→ Information supplied:
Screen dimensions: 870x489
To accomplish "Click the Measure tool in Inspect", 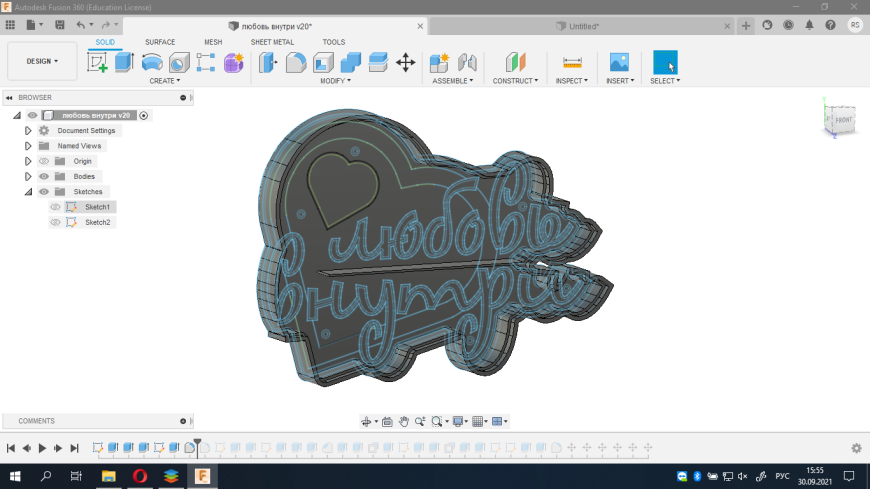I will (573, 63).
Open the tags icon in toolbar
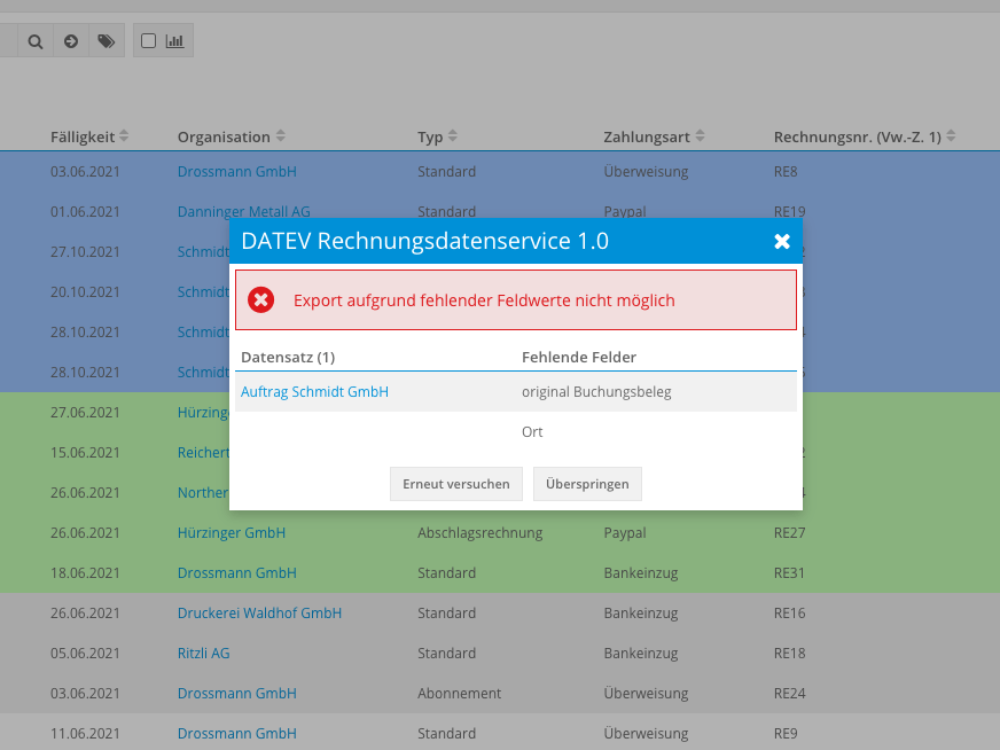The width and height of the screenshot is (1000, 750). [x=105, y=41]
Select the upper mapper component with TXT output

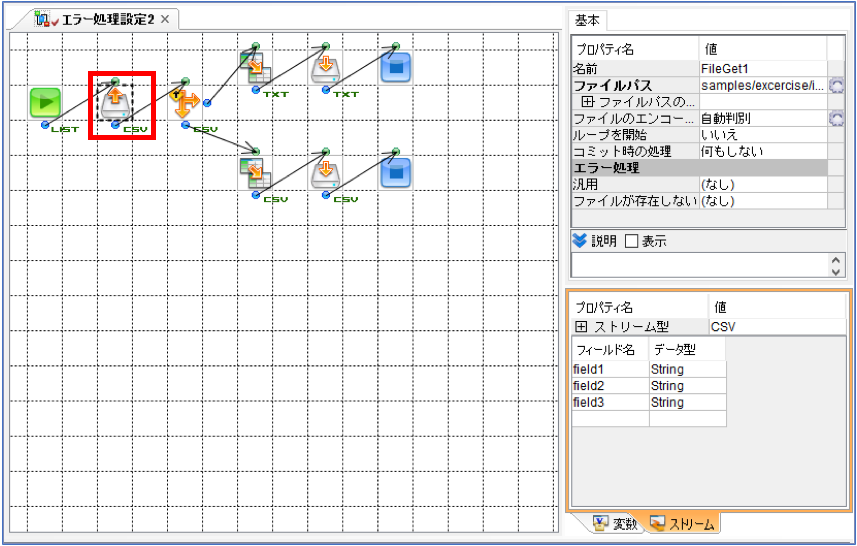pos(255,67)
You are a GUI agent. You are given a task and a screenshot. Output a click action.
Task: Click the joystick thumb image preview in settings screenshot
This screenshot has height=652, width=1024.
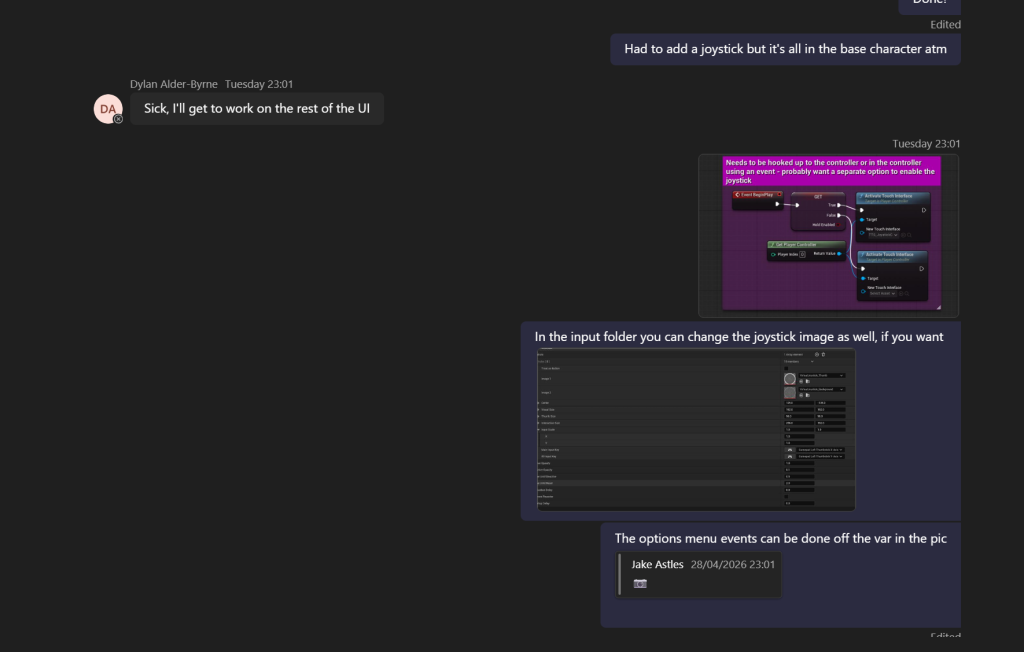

→ Problem description: Reproduce the lines running from the one containing "Select the upper" through the end of the items, with both ends included, and leave the pictures out.

→ Written response:
Select the upper mapper component with TXT output

pos(255,67)
You are a GUI agent. You are given a task and a screenshot. Output a click action.
Task: Click the joystick thumb image preview in settings screenshot
This screenshot has height=652, width=1024.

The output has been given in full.